In contrast to 2016, when the year started off with a sharp decline in global markets, 2017 did not present any substantial market corrections. The sailing was smooth, and as the year came to an end global equities (measured by the MSCI World Index) had risen for 14 consecutive months. Such a streak of monthly gains had not occurred since the inception of the MSCI world Index in 1969.
The optimism in financial markets was widespread throughout the year. A record amount of new issues came to the Nordic high yield market, amounting to more than NOK 120 billion, and the large US companies continued to set a record amount of new issues to the market, for the sixth consecutive year.
“All in all, the 2017 market conditions provided a favourable backdrop for our funds.”
The financial market strength throughout 2017 was less than obvious when entering the year. Firstly, in terms of valuation, equity markets were looking rather stretched. Secondly, we felt a somewhat synchronised withdrawal of monetary policy from global central banks, with the US Fed in forefront continuing its hiking cycle. On top of that, geopolitical tensions and concern regarding political decision-making had potential to stir markets.
The synchronised growth upswing in the global economy became increasingly evident throughout the year, and provided support to risk assets. Crude oil prices rose by 10 per cent over the course of year, also benefiting from the economic upswing in both EM and DM, and ended the year at a price per barrel of 76 dollars.
Interestingly, despite the evident improvement in the economic backdrop, interest rates did not adjust accordingly, at least not initially. Hence, interest rates were at roughly the same level when exiting the year as when we entered the year. In Norway, money market rates declined throughout the year, while longer dated interest rates remained rather unchanged.
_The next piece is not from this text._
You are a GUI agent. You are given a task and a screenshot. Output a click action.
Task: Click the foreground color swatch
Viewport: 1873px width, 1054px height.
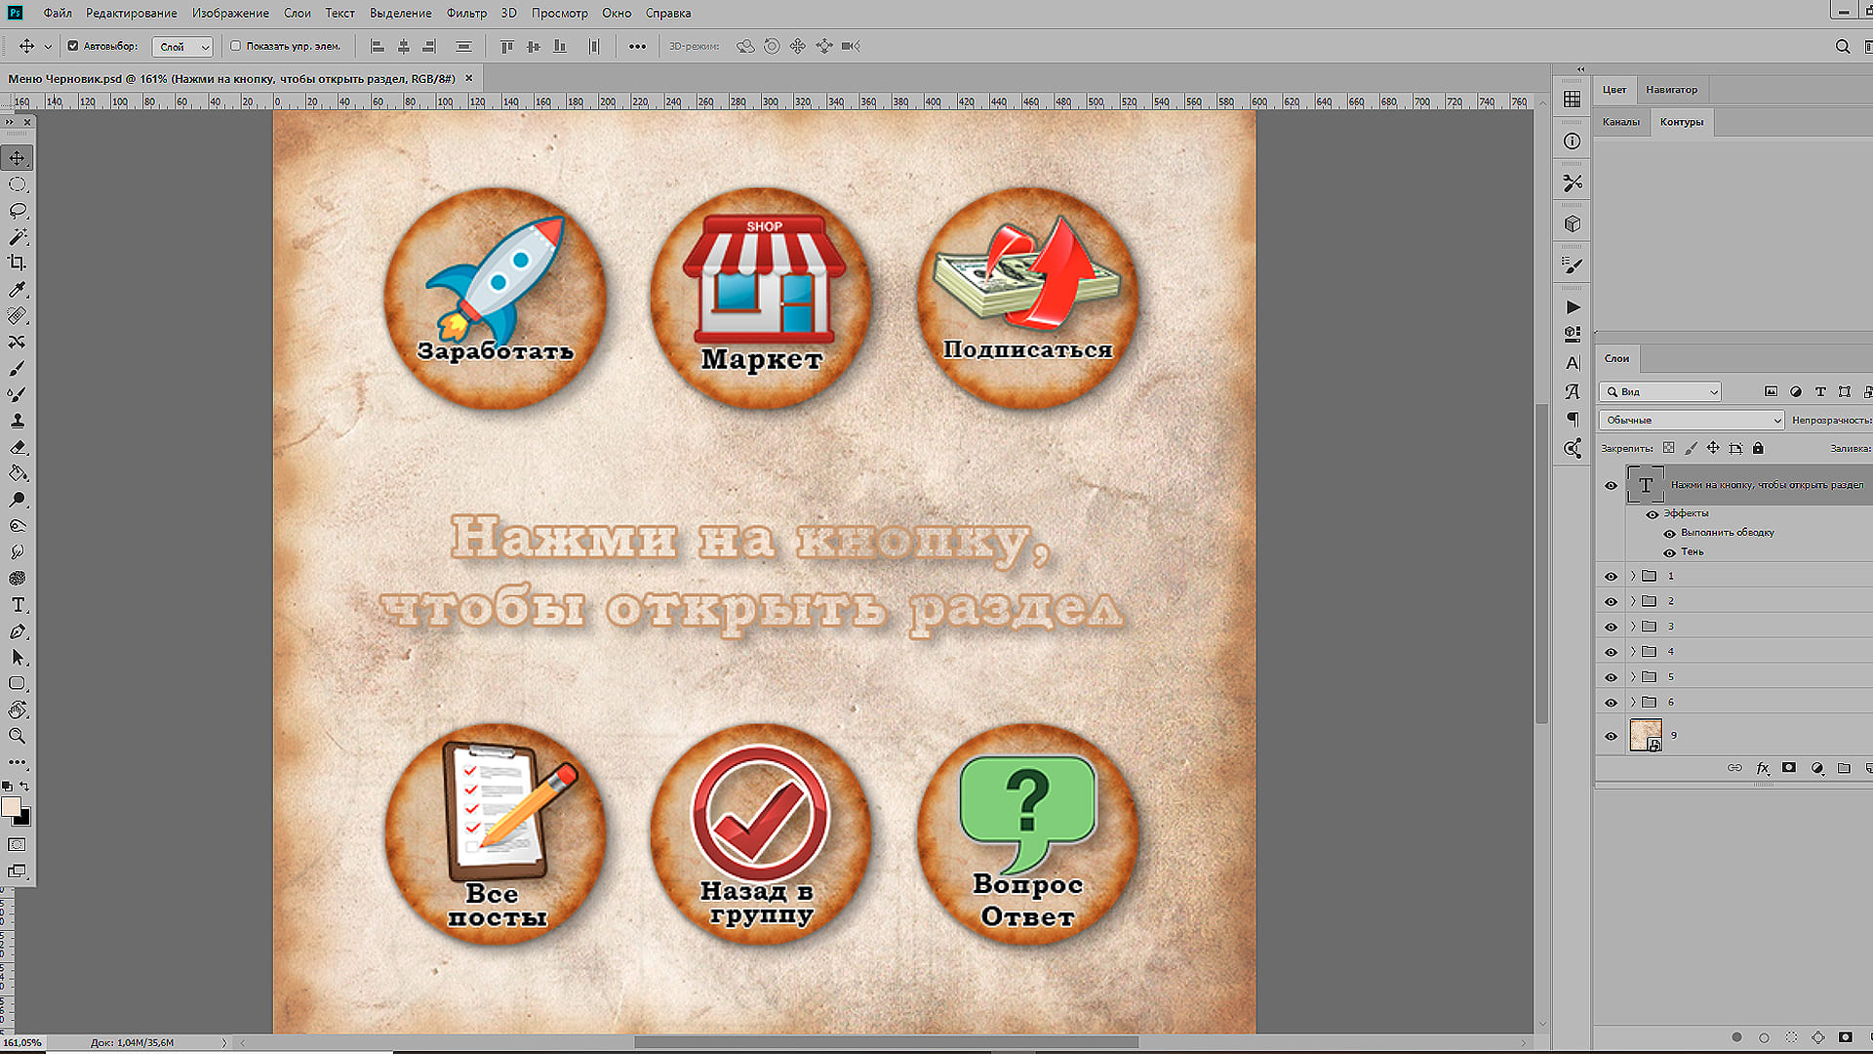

The goldilocks scenario, characterised by gradual economic improvement combined with still low interest rates, managed to fend off most potential market disruptions, and resulted in the stellar equity performance in 2017. Measured in local currency terms, global equities* returned 22 per cent. The Norwegian stock market followed global equities closely, with the benchmark index returning 19 per cent and the mutual fund index returning 17 per cent. Tighter credit spreads ensured a solid year also in credit markets, which enjoyed a more normal year after several years of heavy restructuring activity in the oil service sector.
All in all, the 2017 market conditions provided a favourable backdrop for our funds.